Why Cruella Doesn’t Kill The Dogs In Disney’s Live-Action Movie

Why Cruella Doesn’t Kill The Dogs In Disney’s Live-Action Movie

The villain Cruella De Vil is reinvented in Disney’s live-action film Cruella by eliminating her most heinous and defining trait: her obsession with killing 99 Dalmatian puppies to make a spotted fur coat out of their skin. True to its source material The Hundred and One Dalmatians by Dodie Smith, Cruella features a smaller-scale abduction in which Cruella’s (Emma Stone) henchmen Jasper and Horace (Joey Fry and Paul Walter Hauser) steal the Baroness von Hellman’s (Emma Thompson) three Dalmatians, but the dognapping is merely an accessory to Cruella’s main priority of revenge.

Similar to Disney’s live-action adaptation of Maleficent, Cruella brings a new perspective to one of Disney’s most iconic villains by exploring exactly how she became the fearsome heiress depicted in 101 Dalmatians. In a sympathetic villain-to-hero reimagining of Cruella’s backstory, the movie reveals how Estella Miller, raised by her adoptive mother, Catherine (Emily Beecham), uses her brilliance as a fashion designer to run grifts on the streets of London after Catherine is pushed to her death off a cliff by the Baroness’ Dalmatians. After Estella learns that the Baroness ordered the dogs to kill her mother, it’s revealed that Cruella’s career of abducting dogs is first initiated by her plans for revenge against the Baroness. Apart from the casual mention that the Dalmatians would make “fabulous coats,” Cruella never seriously considers killing the dogs and only ever makes a faux fur Dalmatian coat, which becomes one of the biggest fundamental changes to her character.

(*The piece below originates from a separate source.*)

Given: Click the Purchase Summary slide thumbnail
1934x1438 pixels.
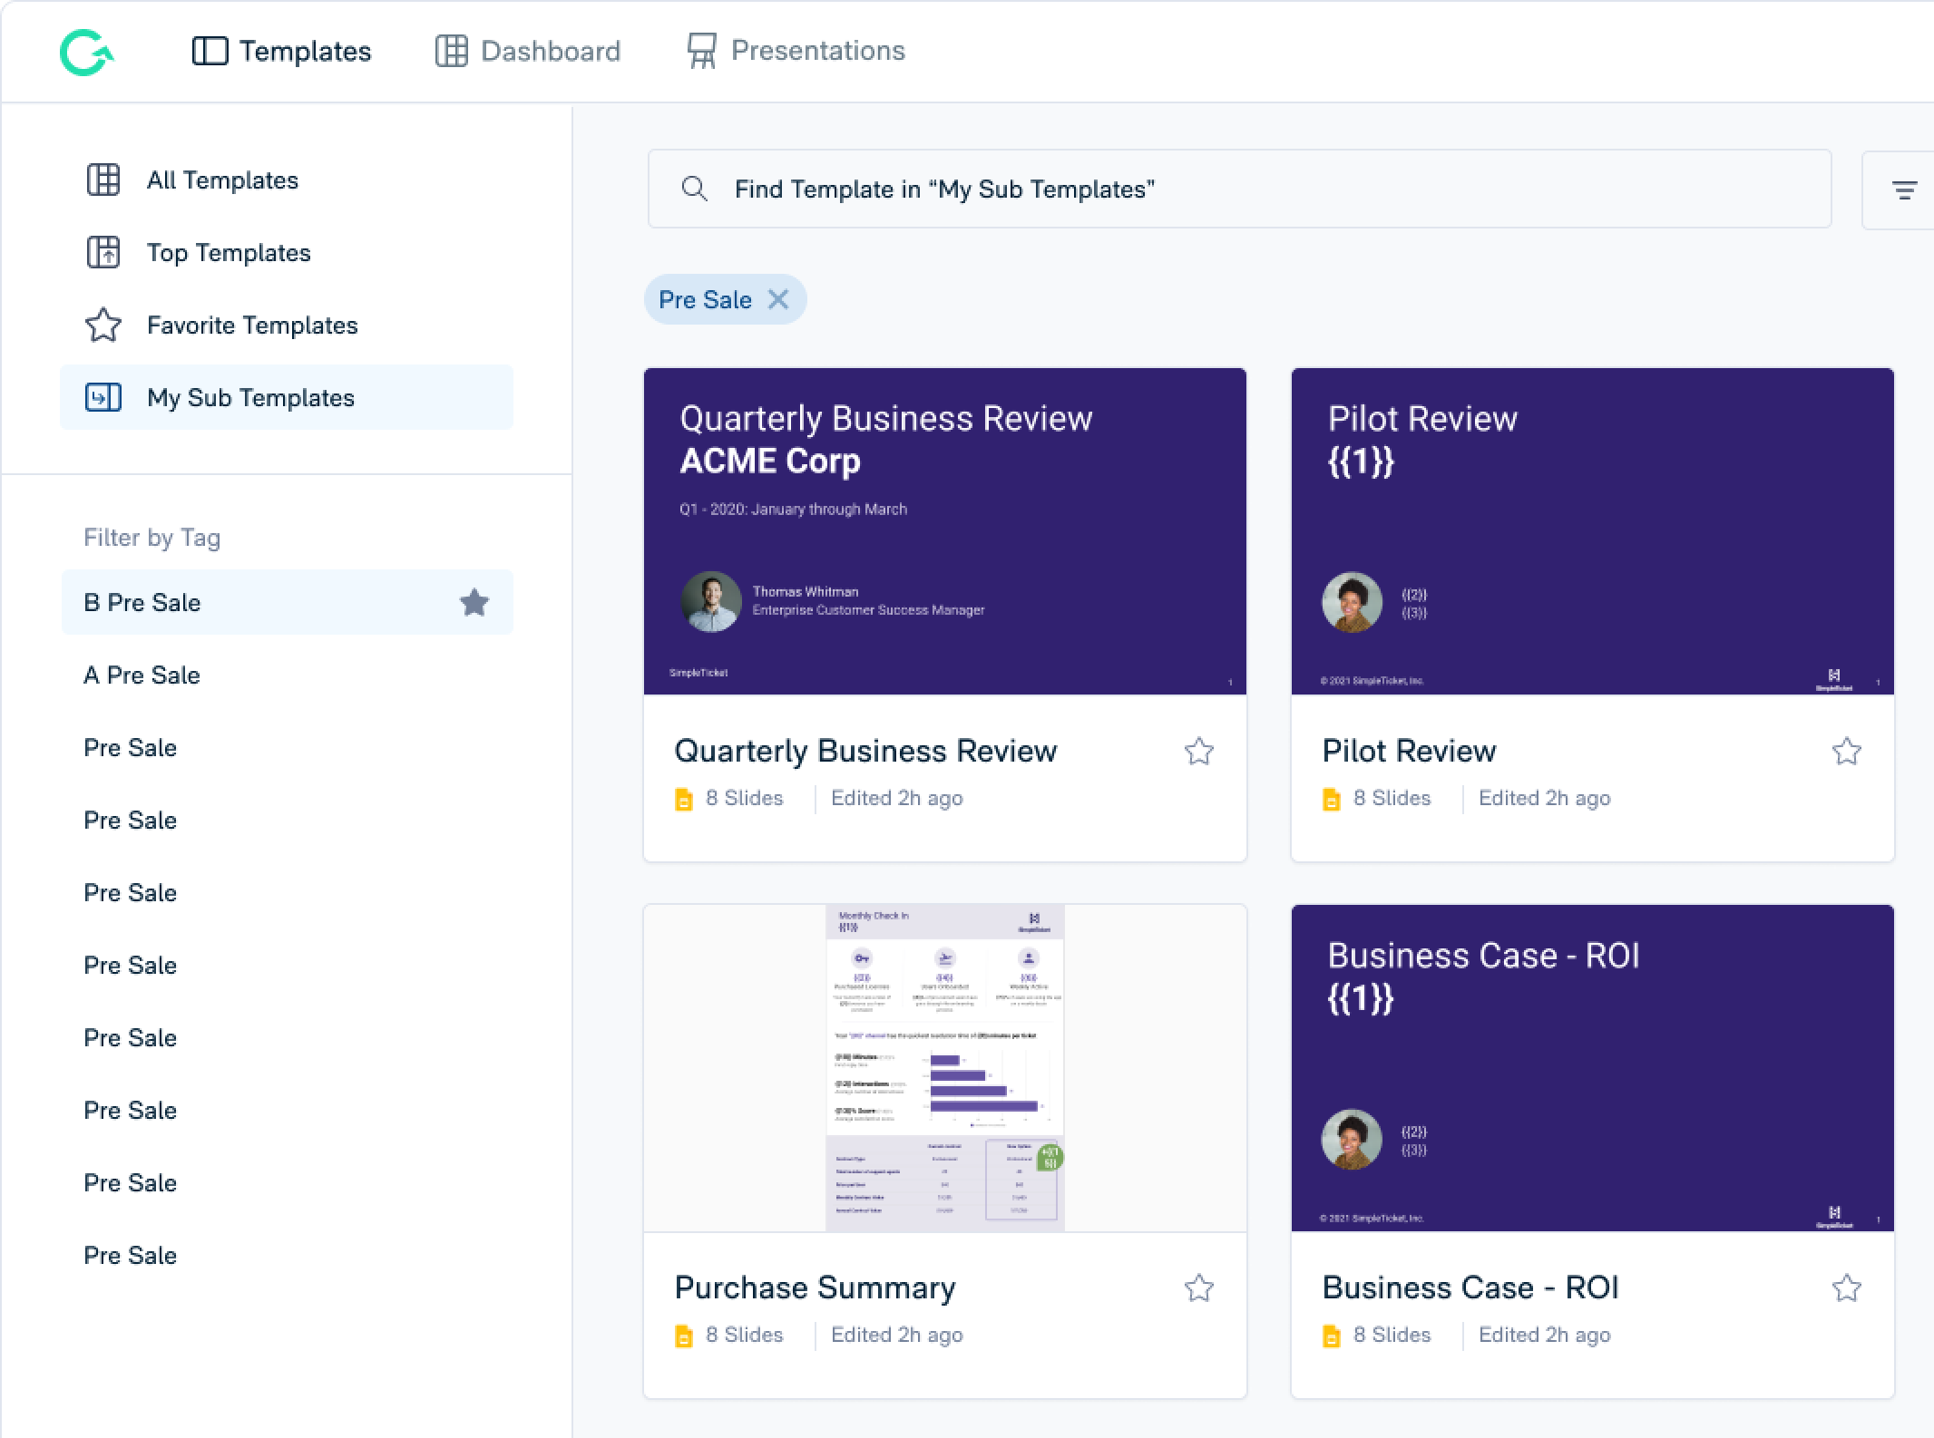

Disney likely didn’t make Cruella into a puppy killer because her origin story reinvented her as an antihero instead of an evil villain. In 101 Dalmatians, Cruella wanted to purchase Perdita and Pongo’s Dalmatian puppies because she was a selfish heiress who viewed the puppies as a fashionable commodity to be exploited rather than as innocent living beings. While Cruella retains the same characteristics of the original character, Cruella’s bad qualities are framed in a more sympathetic light in Cruella: her fashion sense doesn’t come from unearned wealth, but rather her own genius and hard work. Her bossy and slightly wicked personality is presented as something beyond her control that Cruella inherited from her biological mother, the Baroness. Even Cruella’s worst actions against the Baroness are inspired by her pure motivation to avenge Catherine’s death. Since audiences already know Cruella’s story, Disney cleverly establishes the expectation of dog-killing as the ultimate evil that would make Cruella a true villain, but never has her cross that threshold.

Why Cruella Doesn’t Kill The Dogs In Disney’s Live-Action Movie

Her origin story also becomes more complex as the dogs are given more agency in Cruella. Unlike Disney’s animated classic, which depicted the Dalmatian puppies as innocent victims whose only defense was to flee from Cruella’s pursuit, the dogs featured throughout Cruella play a more active role in the plot, which makes them more like human characters with the capability to be good or bad. Both Buddy and Wink are vital members of Estella’s gang and participate in their grifts. The three vicious Dalmatians belonging to the Baroness are indirectly responsible for Catherine’s death since they responded to the Baronness’s commands. While Cruella could’ve chosen to gain vengeance against the Baroness by turning the dogs into a coat for her fashion show, Cruella’s choice to spare them becomes an act of forgiveness and shows her ability to rise above her wickeder instincts.

The end of Cruella also reveals that her decision not to kill the Dalmatians brought about a positive change. In the mid-credits scene, she delivers two of Genghis’ puppies to Roger’s (Kayvan Novak) and Anita’s (Kirby Howell-Baptiste) homes. Since Cruella takes the liberty of naming the puppies Perdita and Pongo, the introduction of the beloved protagonists of 101 Dalmatians into Cruella’s own standalone universe becomes the direct result of her choice to spare the Baroness’ Dalmatians. Since the reinvention of Cruella De Vil as an antihero means that the events of 101 Dalmatians likely won’t happen in Cruella 2, it’s poetic irony that it’s Cruella’s compassionate streak that created an avenue for Perdita and Pongo to exist.